Enterprise Single Sign-On for All

Surrogate Authentication

Surrogate authentication (impersonation) is the ability to authenticate on behalf of another user. The two actors in this case are:

  1. The primary admin user whose credentials are verified upon authentication.
  2. The surrogate user, selected by the admin, to which CAS will switch after credential verification and is one that is linked to the single sign-on session.

Surrogate authentication is enabled by including the following dependencies in the WAR overlay:

1
2
3
4
5
<dependency>
    <groupId>org.apereo.cas</groupId>
    <artifactId>cas-server-support-surrogate-authentication</artifactId>
    <version>${cas.version}</version>
</dependency>

Configuration

Surrogate Account Storage

The following account stores may be configured and used to locate surrogates authorized for a particular user.

Static

Surrogate accounts may be defined statically in the CAS configuration. To see the relevant list of CAS properties, please review this guide.

JSON

Similar to above, except that surrogate accounts may be defined in an external JSON file whose path is specified via the CAS configuration. The syntax of the JSON file should match the following snippet:

1
2
3
4
{
    "casuser": ["jsmith", "banderson"],
    "adminuser": ["jsmith", "tomhanks"]
}

To see the relevant list of CAS properties, please review this guide.

LDAP

Surrogate accounts may also be retrieved from an LDAP instance. Such accounts are expected to be found in a configured attribute defined for the primary user in LDAP whose value(s) may be examined against a regular expression pattern of your own choosing to further narrow down the list of authorized surrogate accounts. To see the relevant list of CAS properties, please review this guide.

Surrogate Account Selection

The surrogate user selection can happen via the following ways.

Preselected

This is the case where the surrogate user identity is known beforehand and is provided to CAS upon login using a special syntax. When entering credentials, the following syntax should be used:

1
[surrogate-userid][separator][primary-userid]

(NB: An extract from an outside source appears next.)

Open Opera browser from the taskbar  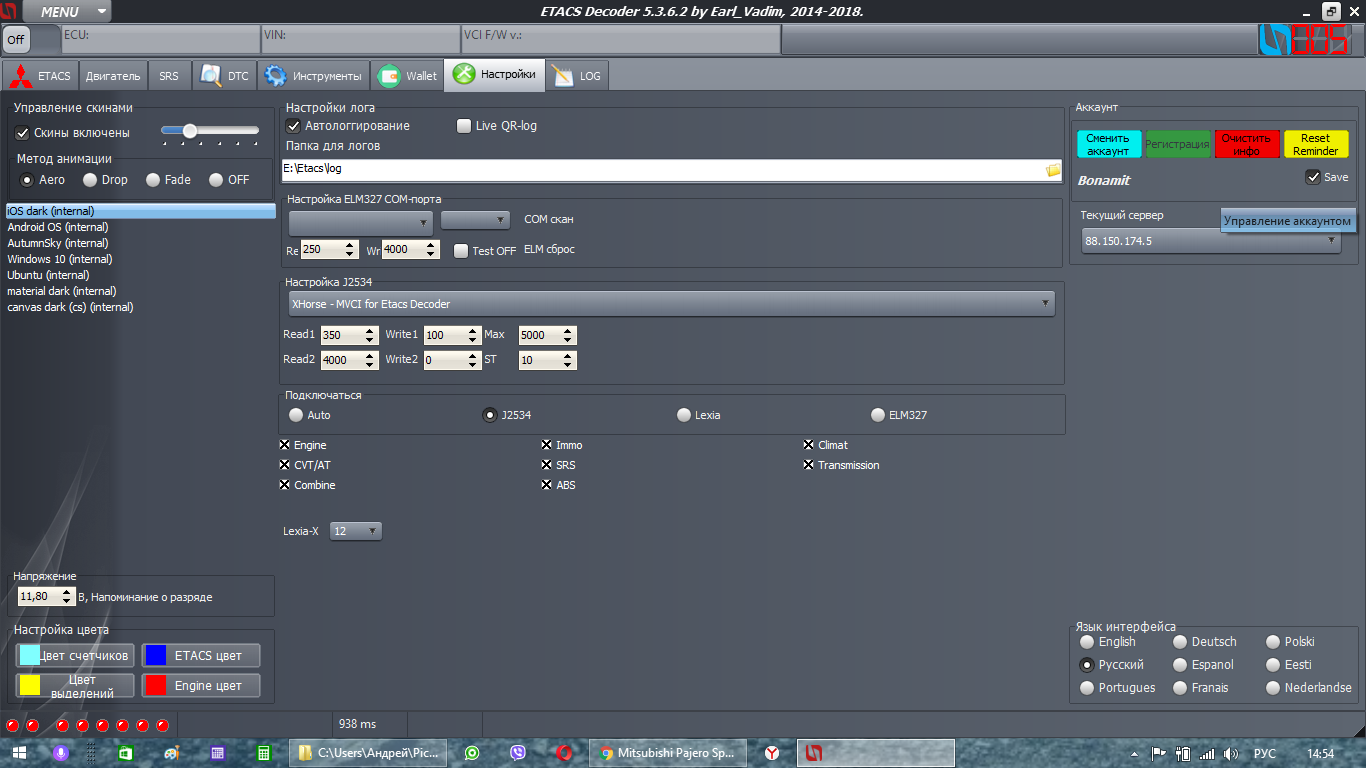[564, 753]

For example, if you are casuser and you need to switch to jsmith as the surrogate user, the credential id provided to CAS would be jsmith+casuser where the separator is + and can be altered via the CAS configuration. You will need to provide your own password of course.

GUI

This is the case where the surrogate user identity is not known beforehand, and you wish to choose the account from a prepopulated list. When entering credentials, the following syntax should be used:

1
[separator][primary-userid]

For example, if you are casuser and you need to locate the surrogate account to which you may want to switch, the credential id provided to CAS would be +casuser where the separator is + and can be altered via the CAS configuration. You will need to provide your own password of course.